-- Data in this exercise follows --
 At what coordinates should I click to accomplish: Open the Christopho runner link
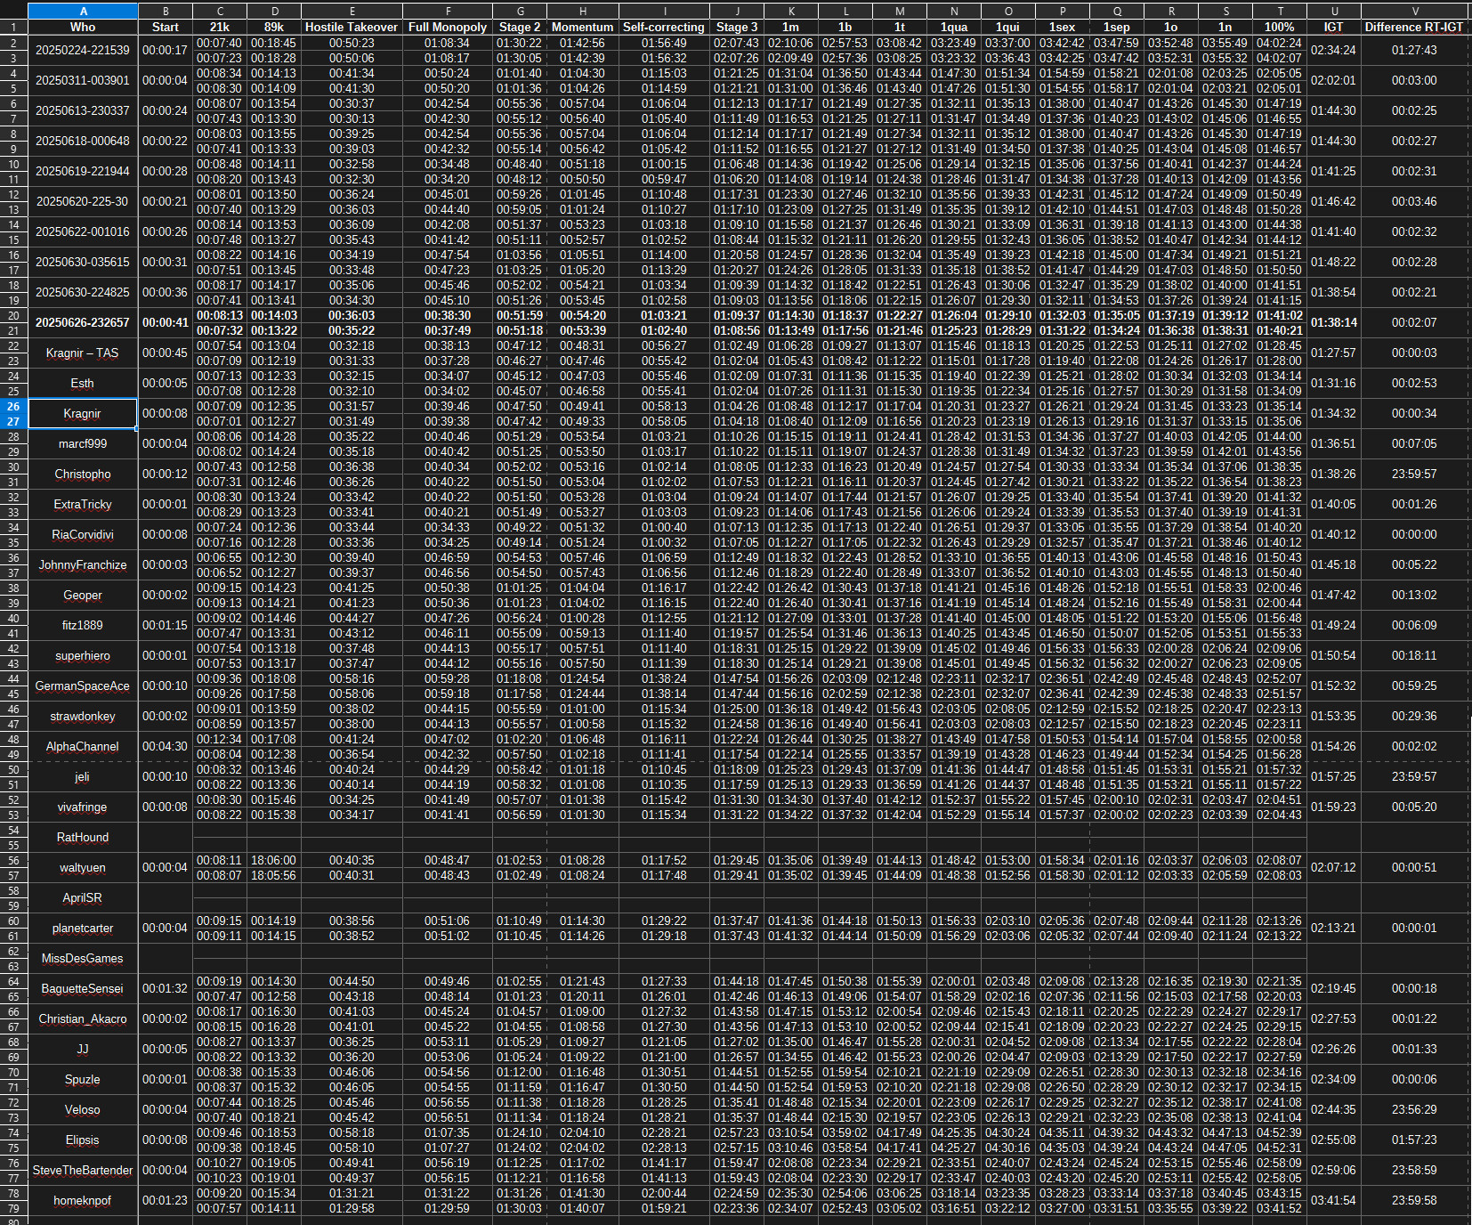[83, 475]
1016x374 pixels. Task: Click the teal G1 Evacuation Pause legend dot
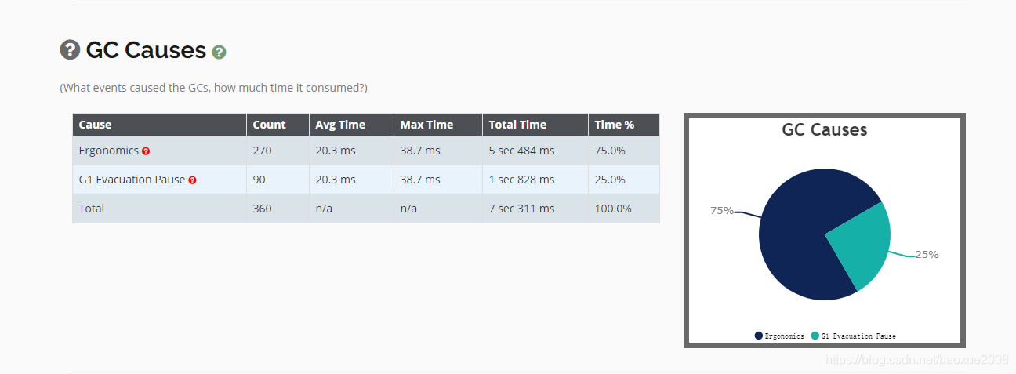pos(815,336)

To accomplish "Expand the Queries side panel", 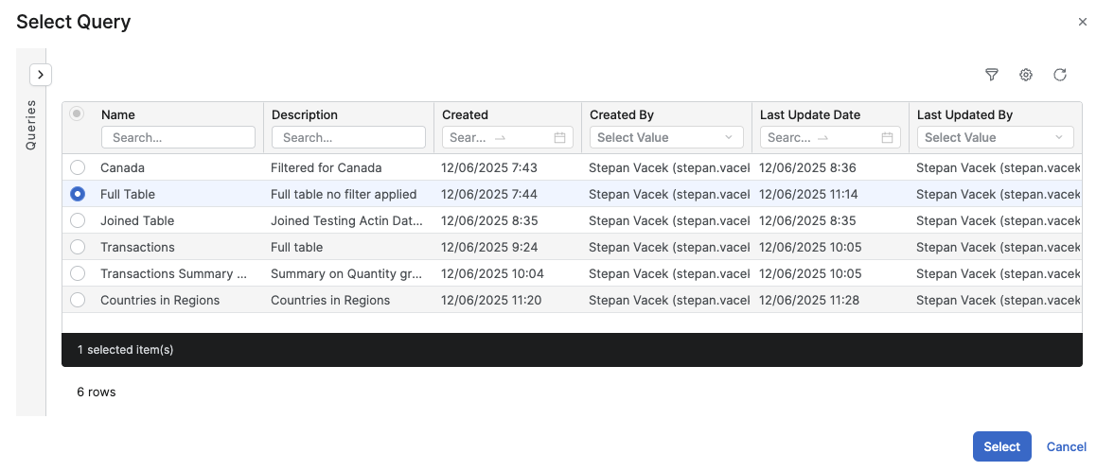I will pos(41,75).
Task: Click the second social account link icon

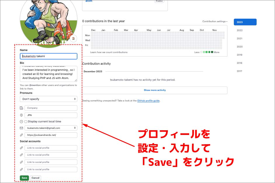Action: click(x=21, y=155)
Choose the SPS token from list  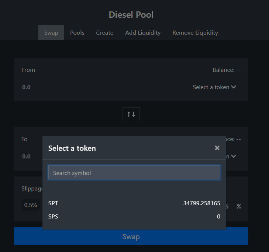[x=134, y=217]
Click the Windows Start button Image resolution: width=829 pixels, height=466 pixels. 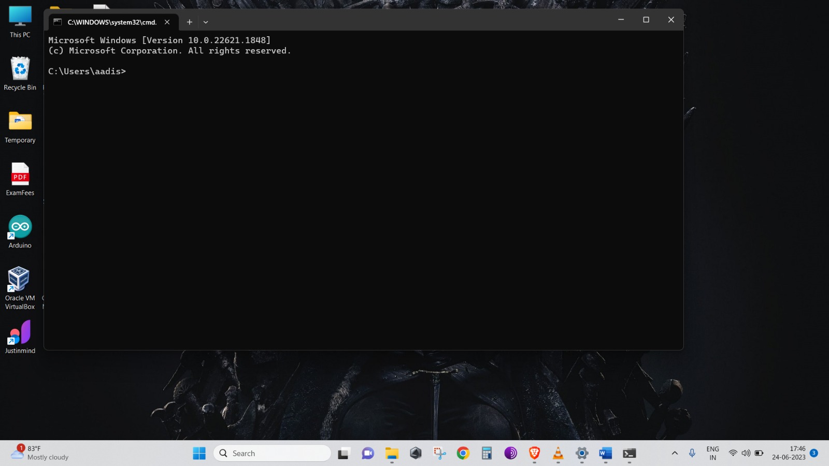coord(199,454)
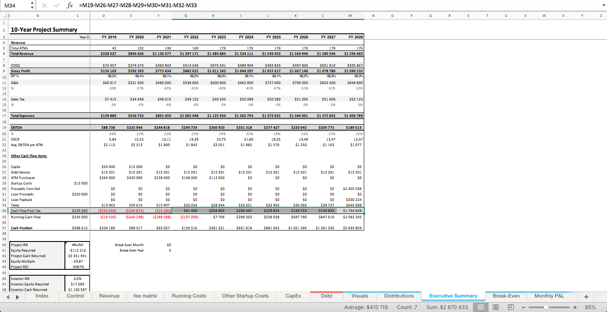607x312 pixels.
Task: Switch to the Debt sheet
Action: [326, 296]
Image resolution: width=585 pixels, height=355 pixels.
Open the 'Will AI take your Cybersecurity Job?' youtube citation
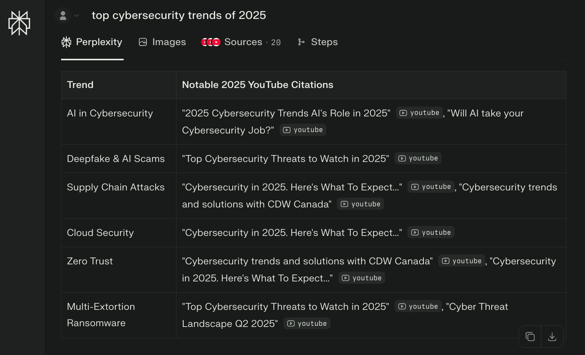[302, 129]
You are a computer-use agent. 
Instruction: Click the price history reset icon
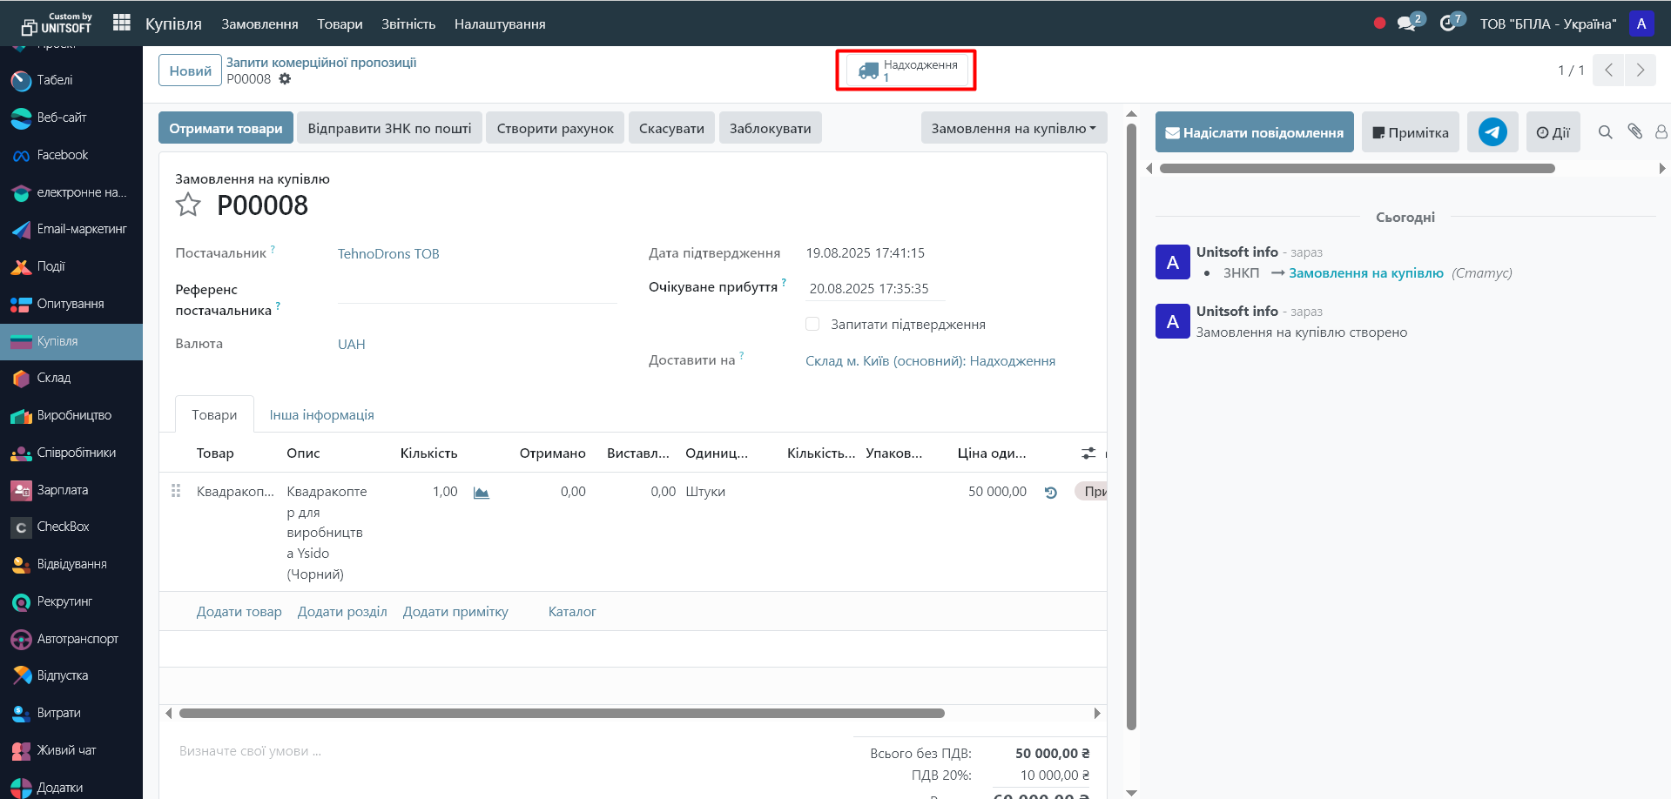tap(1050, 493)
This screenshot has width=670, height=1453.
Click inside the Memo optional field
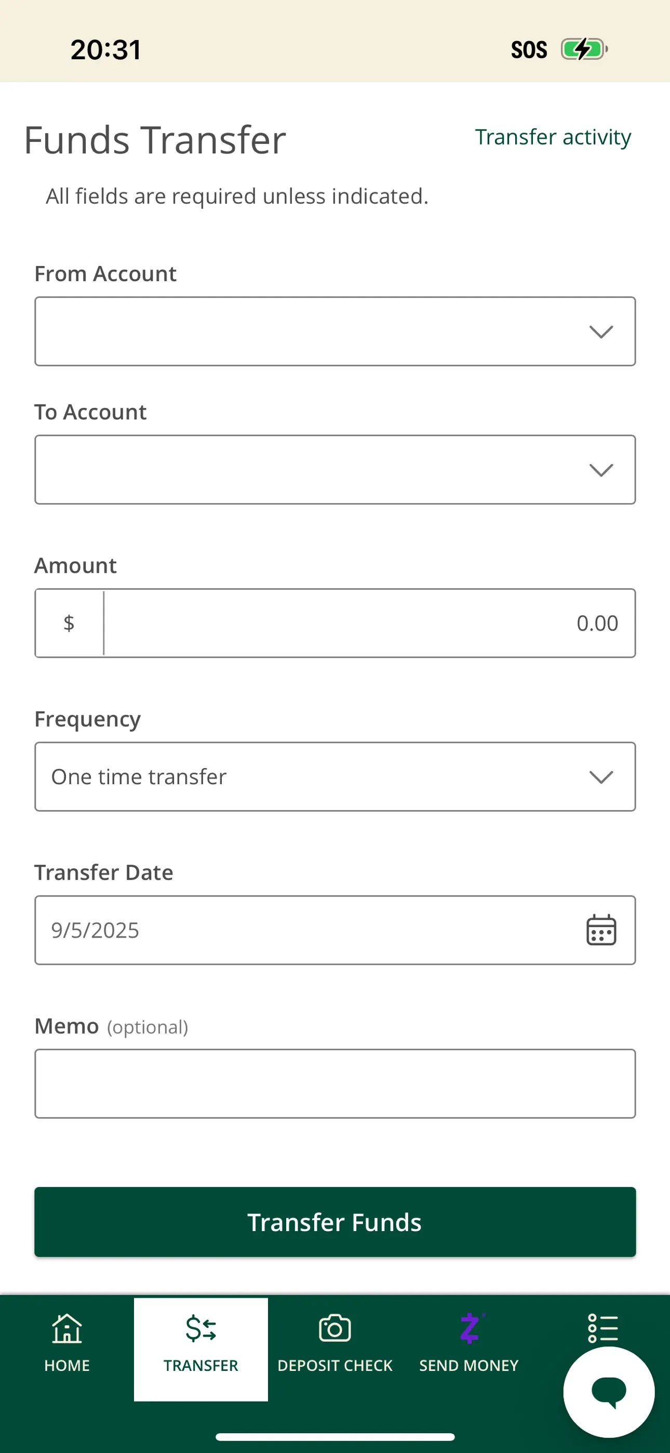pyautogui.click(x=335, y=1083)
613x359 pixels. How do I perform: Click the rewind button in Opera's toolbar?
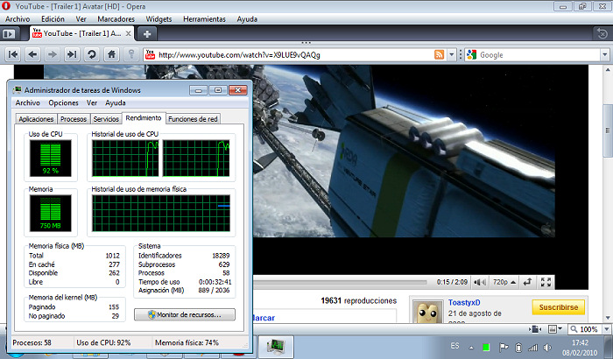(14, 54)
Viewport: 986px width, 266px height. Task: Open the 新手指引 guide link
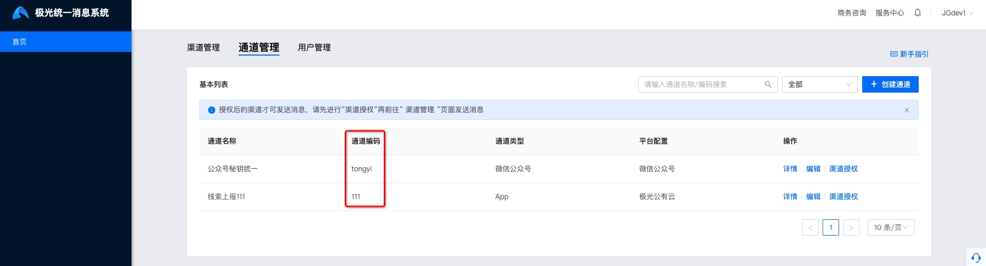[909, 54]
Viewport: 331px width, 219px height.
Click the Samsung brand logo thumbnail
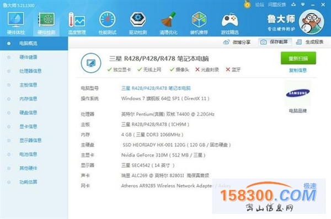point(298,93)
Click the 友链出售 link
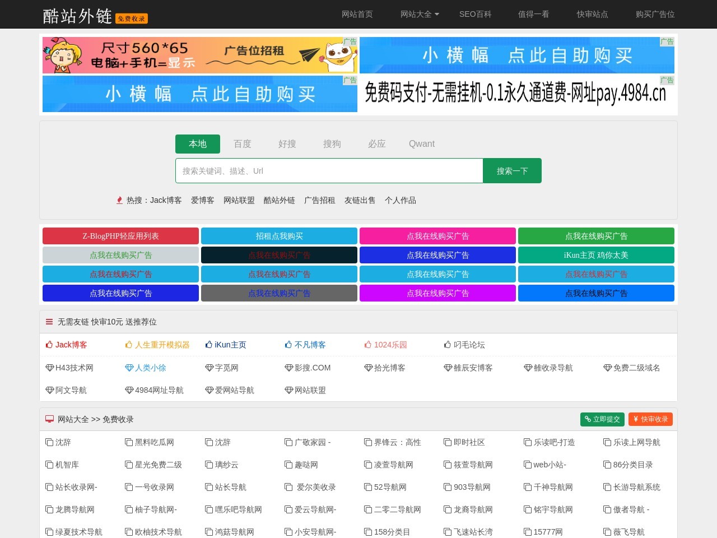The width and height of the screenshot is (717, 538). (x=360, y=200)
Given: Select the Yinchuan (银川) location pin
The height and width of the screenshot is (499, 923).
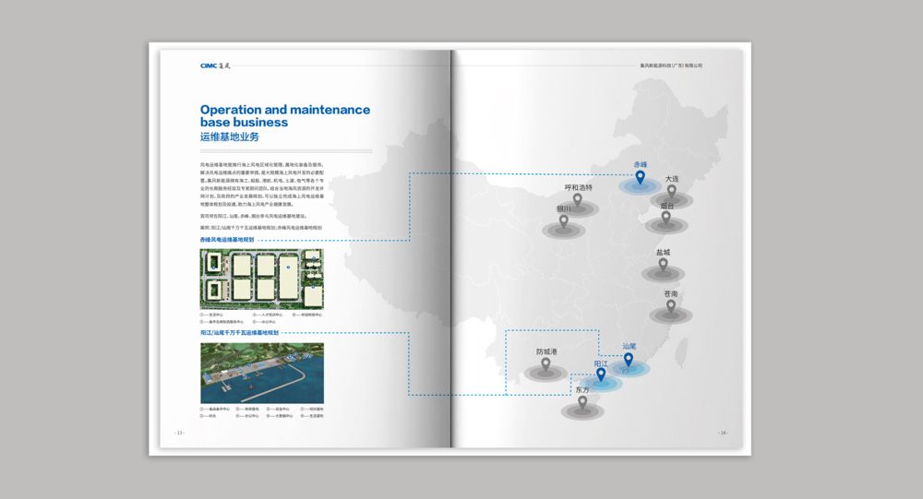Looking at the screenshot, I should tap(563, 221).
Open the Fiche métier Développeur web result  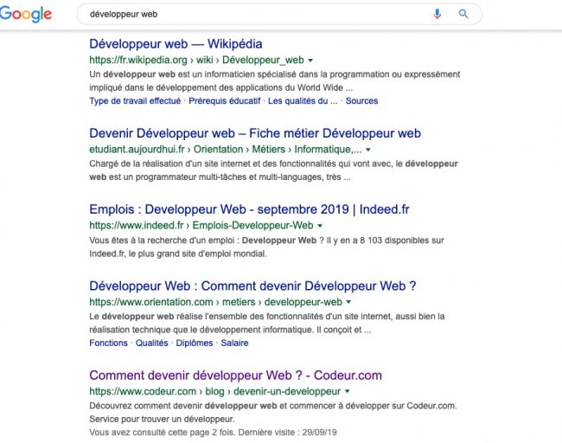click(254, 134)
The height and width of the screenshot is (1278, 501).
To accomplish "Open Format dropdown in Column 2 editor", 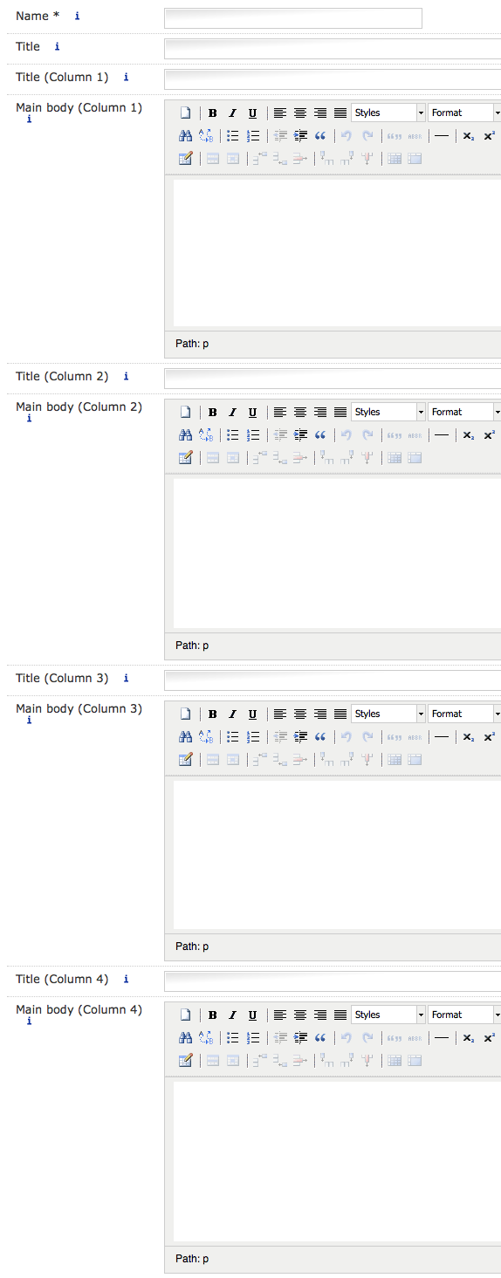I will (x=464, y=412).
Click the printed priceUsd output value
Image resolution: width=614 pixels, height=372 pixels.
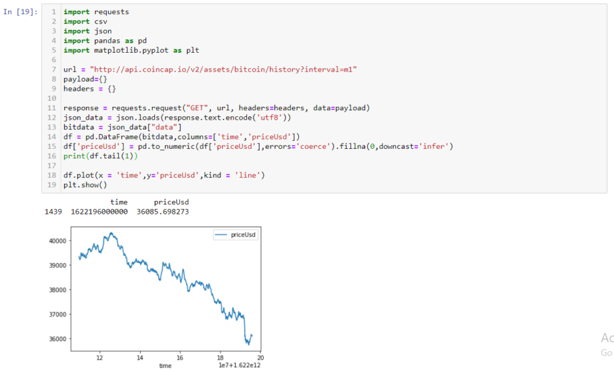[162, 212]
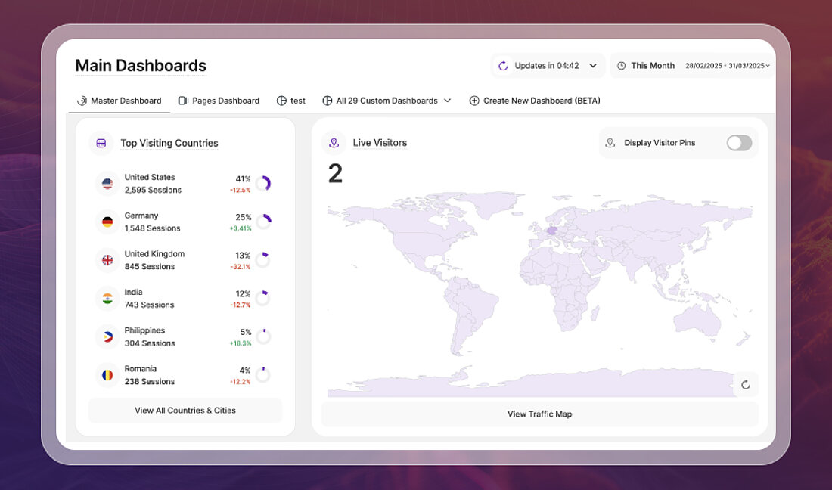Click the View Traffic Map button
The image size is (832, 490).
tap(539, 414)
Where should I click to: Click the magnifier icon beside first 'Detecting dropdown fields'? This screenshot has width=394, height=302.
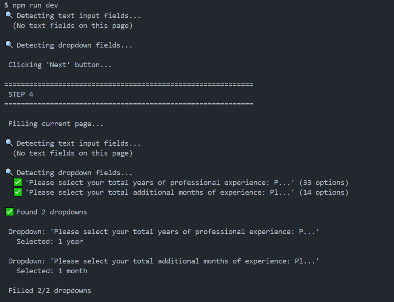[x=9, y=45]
-- Data in this exercise concluded --
◆ Required work
Repeat only the lines from the line with "Click the printed priceUsd output value" to the end of the entries, including both the first and the last line, and drop every picture.

◆ Your solution
Click the printed priceUsd output value
Image resolution: width=614 pixels, height=372 pixels.
[162, 212]
Click the View Traffic Map button
The image size is (832, 490).
tap(539, 414)
Where should I click to: Click the magnifier icon beside first 'Detecting dropdown fields'? This screenshot has width=394, height=302.
[x=9, y=45]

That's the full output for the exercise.